I would like to introduce you to the Preface and Introduction of my recent eBook entitled What is Alcoholism? It has a dynamite biblical thesis that could change your life or someone you know who is controlled by alcohol. During my years as program director for one of the largest drug and alcohol rehabilitation centers in Baltimore, MD, I saw this biblical thesis liberate men hopelessly controlled by alcohol.
As much as it makes me wince, I must admit that my father was a white-collar drunk. I say white-collar because he never rolled in the gutter, drank his booze from a bottle covered with a brown paper bag, or begged in the street for his next drink. In many ways he was a loving and good father, but he was a drunk nevertheless.

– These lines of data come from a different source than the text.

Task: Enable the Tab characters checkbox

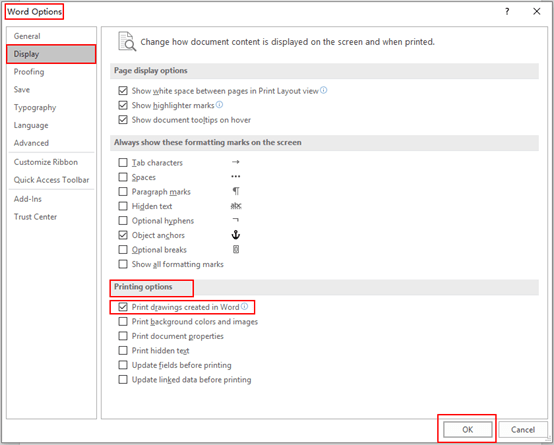Action: (x=123, y=163)
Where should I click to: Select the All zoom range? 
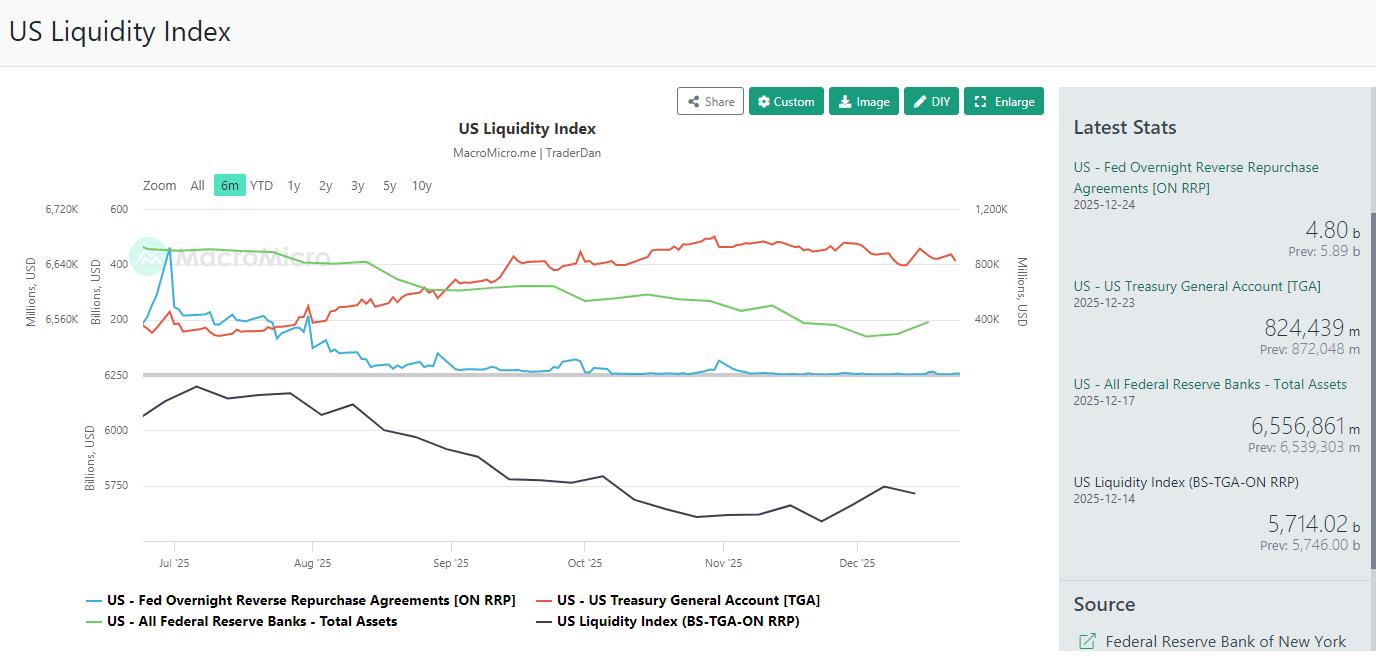click(197, 185)
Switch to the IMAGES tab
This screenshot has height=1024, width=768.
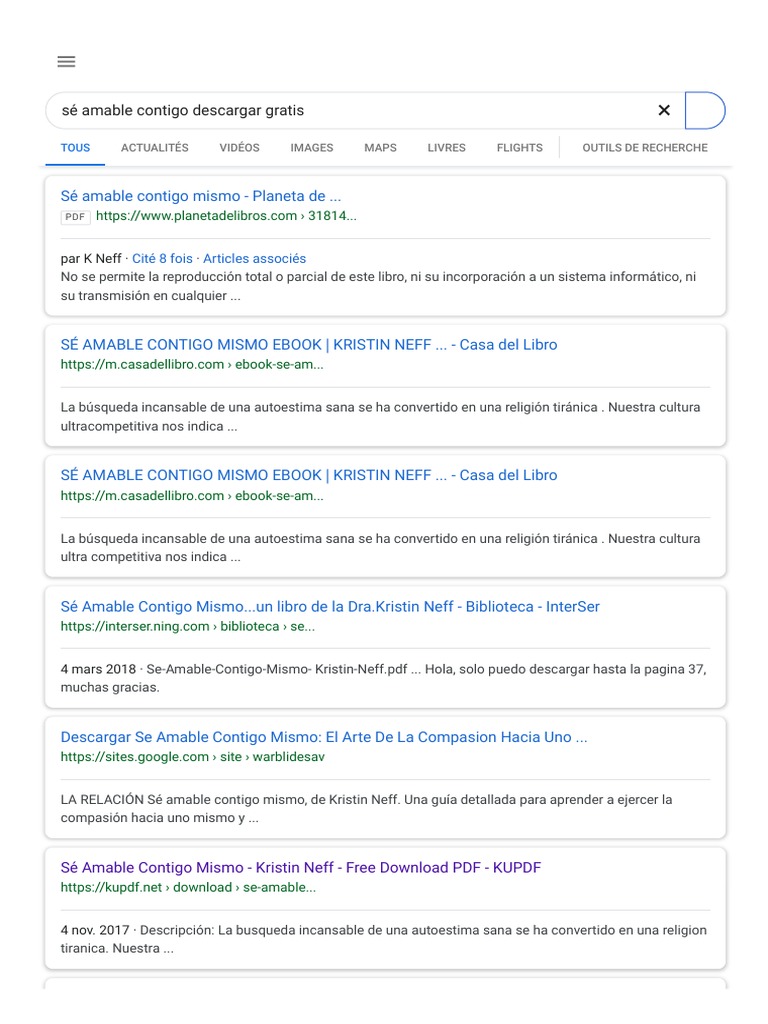pos(312,148)
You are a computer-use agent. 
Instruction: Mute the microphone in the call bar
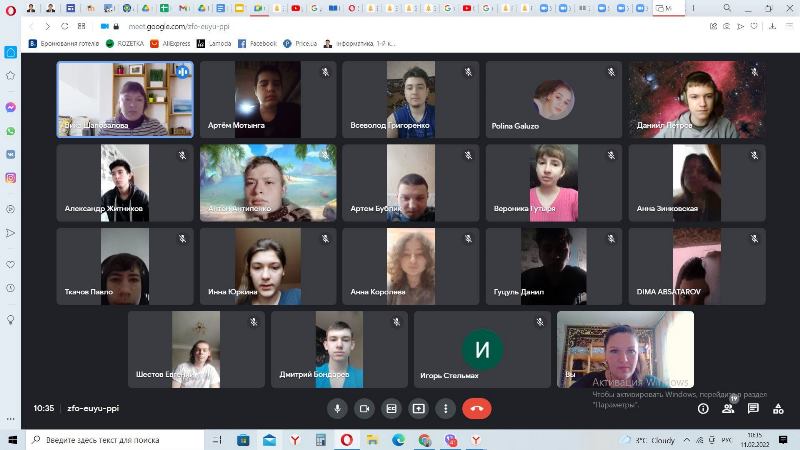click(338, 408)
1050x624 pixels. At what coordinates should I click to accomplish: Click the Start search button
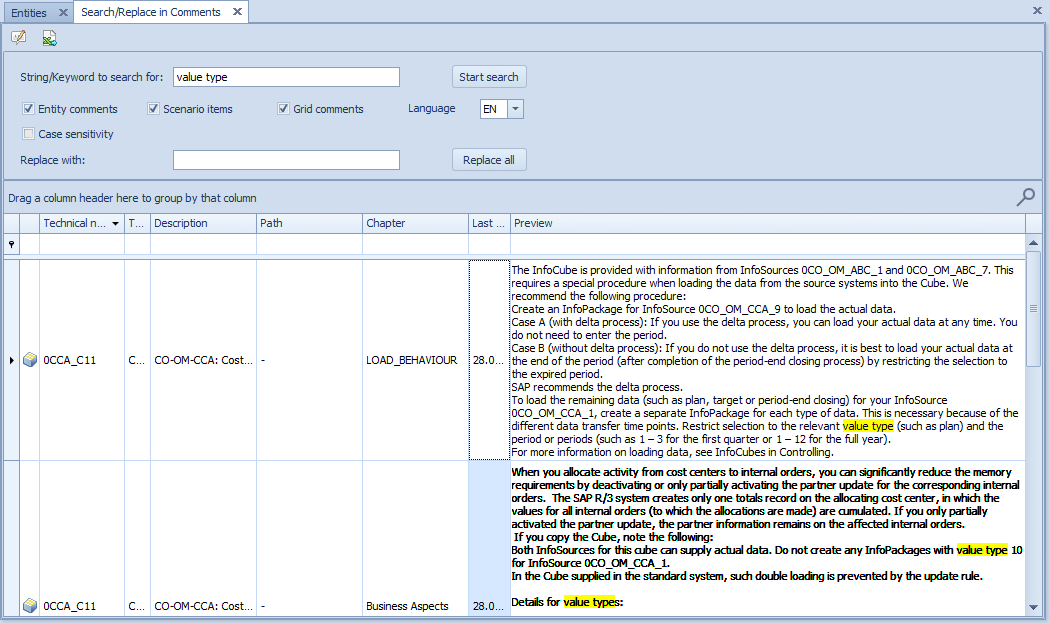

In the morning when he appeared for breakfast in his pristine white shirt, beautifully knotted tie, and newly pressed suit, a visitor would never believe his drunken condition the night before; but I knew the grip alcohol had upon him. I chauffeured him during the last year of his life and watched him stop work earlier in the day to spend more time at his favorite bar.
Sadly, I witnessed the anguish my dear mother experienced because she loved him and felt so helpless to do anything. His worsening condition tortured her. During my senior year of high school he died of cirrhosis of the liver. I know the devastation caused by alcohol.
After his death I became more serious about my spiritual life and decided to go to Bible College. After graduating from college, I continued my biblical training at Dallas Theological Seminary and then on to the California Graduate School of Theology for my doctoral work in biblical exposition.
Eight of the forty years of my Christian counseling ministry were spent as the program director of one of the largest drug rehabilitation centers in Baltimore, MD. During my time at the center I witnessed many men freed from the horrors of alcoholism because of the biblical conclusion explained in this eBook.
My personal experiences, educational background, and counseling ministry have uniquely prepared me to speak on this vital subject from a biblical perspective.
Can a drunkard or alcoholic be totally and permanently cured? The answer to this often-asked question lies in the answer to another crucial question: Is drunkenness or alcoholism a disease?
The secular world considers alcoholism a disease although they cannot ultimately prove it. Modern research still seeks the ever-elusive “genetic link” between alcoholism and disease. The Christian world views alcoholism in three basic ways: Many Christians arbitrarily condemn alcohol as an evil and sinful substance that must be avoided at all costs – basically avoiding the question altogether. Others agree that alcoholism is a disease. The last group considers alcoholism or drunkenness an out-of-control habit.
Of these three views the Bible is clear about which view it espouses and proves it beyond a shadow of a doubt. The Bible demonstrates that drunkenness or alcoholism is a sinful habit and not a disease. God’s Word gives not the slightest indication that drunkenness or alcoholism is a disease and never treats it as such. The Lord healed many diseases but it is nowhere recorded that He healed a disease associated with alcohol.
If it is accurate that alcoholism or drunkenness is a sinful habit then certain conclusions about alcoholism inevitably follows: it can be stopped, it can be cured, and it can be totally and permanently rehabilitated. In addition, the answer to what is alcoholism will also determine the mode of rehabilitation required for successful therapy.
Don’t be fooled by the brevity of this study. These few verses can not only change your thinking about the nature of alcoholism but if you believe and apply them they can change your life.
The following passages will be examined in this eBook to verify the conclusion that alcohol is a habit and not a disease.
1 Corinthians 5:11-13
1 Corinthians 6:9-11
The four terms drunkenness, chemical dependency, alcoholic, and drug addiction obviously have an association with one another and a common link to alcohol:
Drunkenness looks at the immediate consequences of drinking.
Chemical dependency emphasizes the means to the end.
Alcoholic identifies the drug of choice.
Drug addiction highlights the habit.
Because these four terms evidence the same type of behavioral traits and refer to the same basic condition, they can be used interchangeably. Therefore, to say that one is chemically dependent is the same as saying one is a drunk, a drug addict, or an alcoholic.